Diabetes affects the diverse California population unevenly. For example, African Americans are 60 percent more likely to have the condition than Caucasians, and Mexican Americans and Puerto Ricans are twice as likely to have the condition as Caucasians. The California Rural Indian Health Board considers diabetes “the single most important threat to the health of Native Americans.”

The National Institute of Diabetes and Digestive and Kidney Disorders reports that nearly one-third of those afflicted with diabetes do not know they have the condition.

The patients in attendance all enjoyed the class, and they each stated they learned a lot from Nathan Painter, PharmD, certified diabetic educator and assistant professor in the department of pharmacotherapy and outcomes science at the School of Pharmacy, notes Dawn Sampson, director of grants and social services for the CIMC.

“They are planning on attending the future classes. Our nurse practitioner was also impressed with the material presented and the participant interaction via teleconferencing. Having learned from this first bilingual class in Spanish and English, we are expanding our patient invitation. We are also taking time to explain to patients the benefits of bringing a support person to class.”

CIMC thanked Dr.  Painter for identifying and providing excellent instruction for this class series, and they look forward to future classes.

This project was made possible by a grant from UniHealth Foundation, which helped Loma Linda University partner with Catalina Island Medical Center to implement a diabetes screening and care management project through the use of telemedicine. UniHealth Foundation is a Los Angeles-based non-profit philanthropic organization whose mission is to support and facilitate activities that significantly improve the health and well-being of individuals and communities within its service area.
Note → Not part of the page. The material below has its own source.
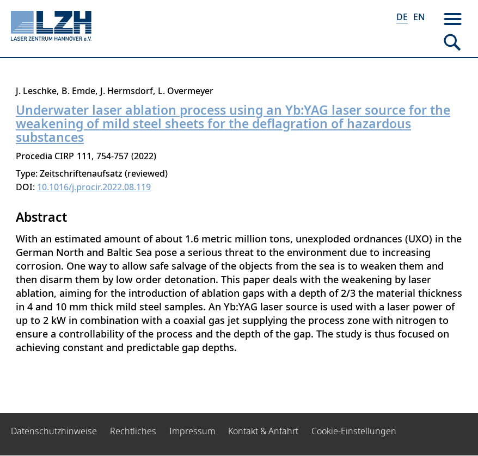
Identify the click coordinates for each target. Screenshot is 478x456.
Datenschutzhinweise (54, 431)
“When we approached the UniHealth Foundation in 2006, we indicated their funds would be utilized to provide retinal screening for patients at risk for diabetes at the only hospital on Catalina Island, and to deliver diabetes education to patients in their native languages,” explained Paul B. Simms, MPH, director of the telehealth initiative and assistant professor in the School of Public Health. “By reaching communities in their own languages, we reflect cultural competency that will stimulate more persistent behavior change—thereby ensuring patient success.”